First, create a custom receive pipeline, with a custom pipeline component that promotes the BTS.ReceivedFileName context property of the received messages. This simple custom component is fairly easy to write but you can make it straightforward by using third-party frameworks such as, (shameless plug, here) my PipelineComponentBase class or the excellent BizTalk Server Pipeline Component Wizard.
Now for the easy part:
Attachments are received in a specific location, designated by its path on the filesystem.
Create a receive location that listens to an alternate location, used only to control when files are actually swallowed by BizTalk.
In your orchestration, create a correlation type with the BTS.ReceivedFileName property and a correlation set base on this correlation type.
When you want to receive binary attachments, send a dummy message with the BTS.ReceivedFileName context property set to the filename of the binary attachment but with the path matching the alternate location ; the one used by the receive location. Initialize the correlation on the send shape.
Use an expression shape to copy the binary file from its original location to the one used by the receive location.
Finally, use a receive shape bound to the receive port that contains the receive location whose custom receive pipeline will promote the BTS.ReceivedFileName property.
Notice that you actually need to send a message in order to initialize the correlation.

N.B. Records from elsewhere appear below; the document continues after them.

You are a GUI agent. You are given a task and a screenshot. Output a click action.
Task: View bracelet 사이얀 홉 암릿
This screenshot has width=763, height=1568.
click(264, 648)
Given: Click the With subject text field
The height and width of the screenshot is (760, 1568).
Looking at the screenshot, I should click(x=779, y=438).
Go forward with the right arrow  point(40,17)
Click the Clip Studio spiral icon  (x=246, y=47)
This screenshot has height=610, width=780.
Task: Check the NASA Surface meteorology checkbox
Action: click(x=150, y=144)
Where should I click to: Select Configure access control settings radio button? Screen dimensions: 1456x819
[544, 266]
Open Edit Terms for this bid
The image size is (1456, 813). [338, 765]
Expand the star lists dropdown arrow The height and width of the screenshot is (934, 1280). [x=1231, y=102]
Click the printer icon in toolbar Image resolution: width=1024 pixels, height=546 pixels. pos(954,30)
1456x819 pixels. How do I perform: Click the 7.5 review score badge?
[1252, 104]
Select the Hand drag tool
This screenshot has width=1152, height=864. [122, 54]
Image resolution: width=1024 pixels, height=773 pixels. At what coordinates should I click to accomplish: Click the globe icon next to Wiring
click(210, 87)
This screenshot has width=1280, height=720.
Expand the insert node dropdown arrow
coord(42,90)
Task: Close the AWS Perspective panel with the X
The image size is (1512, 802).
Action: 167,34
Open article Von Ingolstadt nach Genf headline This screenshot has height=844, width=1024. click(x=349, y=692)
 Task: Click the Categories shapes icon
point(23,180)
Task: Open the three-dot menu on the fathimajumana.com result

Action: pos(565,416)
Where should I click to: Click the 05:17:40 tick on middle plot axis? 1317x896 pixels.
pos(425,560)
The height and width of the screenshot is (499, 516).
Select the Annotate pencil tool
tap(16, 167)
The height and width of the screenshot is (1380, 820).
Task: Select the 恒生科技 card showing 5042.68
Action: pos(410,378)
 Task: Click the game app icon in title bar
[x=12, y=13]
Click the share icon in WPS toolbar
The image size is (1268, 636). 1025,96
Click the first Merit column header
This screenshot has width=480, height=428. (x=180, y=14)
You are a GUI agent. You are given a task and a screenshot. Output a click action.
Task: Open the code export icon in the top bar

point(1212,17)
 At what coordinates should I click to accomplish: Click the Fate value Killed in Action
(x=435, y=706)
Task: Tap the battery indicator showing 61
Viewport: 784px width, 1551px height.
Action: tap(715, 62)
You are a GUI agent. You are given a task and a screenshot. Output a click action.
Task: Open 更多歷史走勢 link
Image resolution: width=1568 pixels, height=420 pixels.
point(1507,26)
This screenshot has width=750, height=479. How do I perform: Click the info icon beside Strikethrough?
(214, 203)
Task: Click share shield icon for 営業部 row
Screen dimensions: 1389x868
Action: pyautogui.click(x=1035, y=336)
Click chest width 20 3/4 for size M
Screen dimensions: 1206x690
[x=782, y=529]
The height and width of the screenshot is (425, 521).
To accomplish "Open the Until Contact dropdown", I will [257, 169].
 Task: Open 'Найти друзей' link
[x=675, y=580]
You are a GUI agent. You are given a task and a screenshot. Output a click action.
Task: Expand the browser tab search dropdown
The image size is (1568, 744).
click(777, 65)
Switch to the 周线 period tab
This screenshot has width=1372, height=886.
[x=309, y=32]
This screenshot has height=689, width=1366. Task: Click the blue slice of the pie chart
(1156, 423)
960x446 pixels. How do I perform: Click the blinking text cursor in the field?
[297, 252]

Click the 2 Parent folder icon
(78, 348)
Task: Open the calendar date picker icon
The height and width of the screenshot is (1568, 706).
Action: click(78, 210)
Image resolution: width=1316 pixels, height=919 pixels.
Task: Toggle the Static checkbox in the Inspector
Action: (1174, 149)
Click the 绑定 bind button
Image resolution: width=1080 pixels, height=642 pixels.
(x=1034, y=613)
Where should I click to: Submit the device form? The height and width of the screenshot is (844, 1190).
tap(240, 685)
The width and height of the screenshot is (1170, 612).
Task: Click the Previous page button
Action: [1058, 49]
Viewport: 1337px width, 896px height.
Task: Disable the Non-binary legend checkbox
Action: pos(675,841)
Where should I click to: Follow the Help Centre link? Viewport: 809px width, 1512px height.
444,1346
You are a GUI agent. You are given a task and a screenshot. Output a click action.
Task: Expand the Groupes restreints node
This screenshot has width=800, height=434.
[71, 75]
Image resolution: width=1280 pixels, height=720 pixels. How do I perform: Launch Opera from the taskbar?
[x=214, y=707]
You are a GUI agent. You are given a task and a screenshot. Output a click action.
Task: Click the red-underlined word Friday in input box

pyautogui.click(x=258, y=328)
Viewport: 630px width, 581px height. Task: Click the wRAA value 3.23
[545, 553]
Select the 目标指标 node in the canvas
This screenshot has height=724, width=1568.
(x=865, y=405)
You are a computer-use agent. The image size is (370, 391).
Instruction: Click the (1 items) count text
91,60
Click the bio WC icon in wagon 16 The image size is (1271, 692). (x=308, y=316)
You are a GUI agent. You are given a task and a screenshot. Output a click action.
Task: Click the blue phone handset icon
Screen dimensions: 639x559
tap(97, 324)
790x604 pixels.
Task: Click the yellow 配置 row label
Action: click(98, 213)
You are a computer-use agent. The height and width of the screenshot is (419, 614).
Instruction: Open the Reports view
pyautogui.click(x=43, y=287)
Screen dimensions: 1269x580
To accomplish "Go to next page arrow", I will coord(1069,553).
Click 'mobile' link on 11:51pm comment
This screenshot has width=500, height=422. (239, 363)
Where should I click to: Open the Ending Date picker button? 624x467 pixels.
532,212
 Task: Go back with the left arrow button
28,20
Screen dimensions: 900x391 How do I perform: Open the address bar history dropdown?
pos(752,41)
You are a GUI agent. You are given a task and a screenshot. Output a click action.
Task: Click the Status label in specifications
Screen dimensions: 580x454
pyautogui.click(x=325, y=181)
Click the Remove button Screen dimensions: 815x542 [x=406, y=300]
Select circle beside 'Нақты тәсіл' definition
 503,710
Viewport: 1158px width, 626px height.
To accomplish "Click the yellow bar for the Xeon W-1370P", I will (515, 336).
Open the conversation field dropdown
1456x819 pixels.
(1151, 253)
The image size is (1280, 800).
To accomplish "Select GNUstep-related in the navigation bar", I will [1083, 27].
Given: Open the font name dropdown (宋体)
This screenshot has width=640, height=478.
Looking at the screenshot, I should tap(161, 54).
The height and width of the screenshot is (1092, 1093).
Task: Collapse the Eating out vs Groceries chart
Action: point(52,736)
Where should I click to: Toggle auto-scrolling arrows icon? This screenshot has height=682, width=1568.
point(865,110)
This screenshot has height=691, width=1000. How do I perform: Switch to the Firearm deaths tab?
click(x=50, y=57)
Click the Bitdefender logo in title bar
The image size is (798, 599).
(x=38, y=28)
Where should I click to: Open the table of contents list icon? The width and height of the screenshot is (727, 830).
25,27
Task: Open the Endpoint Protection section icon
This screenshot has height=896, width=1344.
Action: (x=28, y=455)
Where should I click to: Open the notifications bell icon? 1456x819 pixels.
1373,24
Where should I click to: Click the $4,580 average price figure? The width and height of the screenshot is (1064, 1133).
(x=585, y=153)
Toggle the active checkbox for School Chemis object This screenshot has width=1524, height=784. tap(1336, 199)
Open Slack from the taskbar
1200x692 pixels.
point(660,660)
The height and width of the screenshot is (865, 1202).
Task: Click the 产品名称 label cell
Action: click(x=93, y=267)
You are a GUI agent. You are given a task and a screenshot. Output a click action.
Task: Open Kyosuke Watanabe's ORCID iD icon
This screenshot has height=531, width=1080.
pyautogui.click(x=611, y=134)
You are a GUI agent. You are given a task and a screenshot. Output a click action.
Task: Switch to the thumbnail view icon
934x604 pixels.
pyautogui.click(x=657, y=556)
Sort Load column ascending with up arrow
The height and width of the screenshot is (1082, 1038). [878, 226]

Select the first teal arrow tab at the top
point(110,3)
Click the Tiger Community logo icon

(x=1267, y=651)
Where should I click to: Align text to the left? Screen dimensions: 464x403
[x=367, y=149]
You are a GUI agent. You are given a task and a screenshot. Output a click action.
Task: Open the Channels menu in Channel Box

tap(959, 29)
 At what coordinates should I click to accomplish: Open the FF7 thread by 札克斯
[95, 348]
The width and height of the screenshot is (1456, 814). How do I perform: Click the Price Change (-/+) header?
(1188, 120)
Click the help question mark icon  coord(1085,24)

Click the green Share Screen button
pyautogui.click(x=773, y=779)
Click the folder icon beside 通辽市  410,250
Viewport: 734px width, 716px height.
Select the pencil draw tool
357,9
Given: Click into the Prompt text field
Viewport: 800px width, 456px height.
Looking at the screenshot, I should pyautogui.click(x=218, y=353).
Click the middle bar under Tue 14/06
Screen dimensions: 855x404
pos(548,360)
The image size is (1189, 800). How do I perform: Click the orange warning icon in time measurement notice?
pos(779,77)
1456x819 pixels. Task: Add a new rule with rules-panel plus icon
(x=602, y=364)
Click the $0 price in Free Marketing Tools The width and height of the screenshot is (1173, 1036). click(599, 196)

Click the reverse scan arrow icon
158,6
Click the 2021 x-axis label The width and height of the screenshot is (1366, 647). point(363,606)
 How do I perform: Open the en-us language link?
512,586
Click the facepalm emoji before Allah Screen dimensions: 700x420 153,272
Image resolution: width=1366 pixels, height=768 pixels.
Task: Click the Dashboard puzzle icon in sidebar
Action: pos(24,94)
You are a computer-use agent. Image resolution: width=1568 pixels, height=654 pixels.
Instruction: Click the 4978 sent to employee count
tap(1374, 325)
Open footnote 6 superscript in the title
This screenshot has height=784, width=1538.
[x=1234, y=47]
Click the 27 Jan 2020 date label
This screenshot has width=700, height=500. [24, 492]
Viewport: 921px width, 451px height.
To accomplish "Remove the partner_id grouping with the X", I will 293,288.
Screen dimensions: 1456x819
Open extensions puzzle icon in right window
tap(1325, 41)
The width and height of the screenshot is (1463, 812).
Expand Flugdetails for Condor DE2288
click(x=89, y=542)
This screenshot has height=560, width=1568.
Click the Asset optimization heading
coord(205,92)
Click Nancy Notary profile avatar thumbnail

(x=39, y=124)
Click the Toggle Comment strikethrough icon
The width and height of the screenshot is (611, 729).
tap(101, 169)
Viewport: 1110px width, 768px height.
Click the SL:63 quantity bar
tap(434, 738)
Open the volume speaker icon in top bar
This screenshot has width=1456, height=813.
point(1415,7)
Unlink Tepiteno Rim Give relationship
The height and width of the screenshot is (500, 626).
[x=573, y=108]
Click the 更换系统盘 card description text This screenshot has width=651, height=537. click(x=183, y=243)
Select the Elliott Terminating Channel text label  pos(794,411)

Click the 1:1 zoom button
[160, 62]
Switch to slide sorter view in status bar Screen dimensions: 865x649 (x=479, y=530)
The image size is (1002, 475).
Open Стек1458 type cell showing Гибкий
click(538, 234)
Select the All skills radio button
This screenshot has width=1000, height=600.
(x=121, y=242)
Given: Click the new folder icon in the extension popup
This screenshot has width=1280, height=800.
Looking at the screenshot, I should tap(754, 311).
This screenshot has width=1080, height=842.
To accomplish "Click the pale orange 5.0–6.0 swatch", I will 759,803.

It does not matter what message you send actually. What I'd do is send the message through a send pipeline that contains an empty pipeline component. That is a pipeline component that reads the message but return null (so that the message vanishes into thin air before it reaches the adapter). A more elaborate solution would be to use a null adapter. That is an adapter that reads the message but does not do anything about it.
These two solutions avoid having many files accumulate in a temporary location somewhere, just for the sake of initializing a correlation!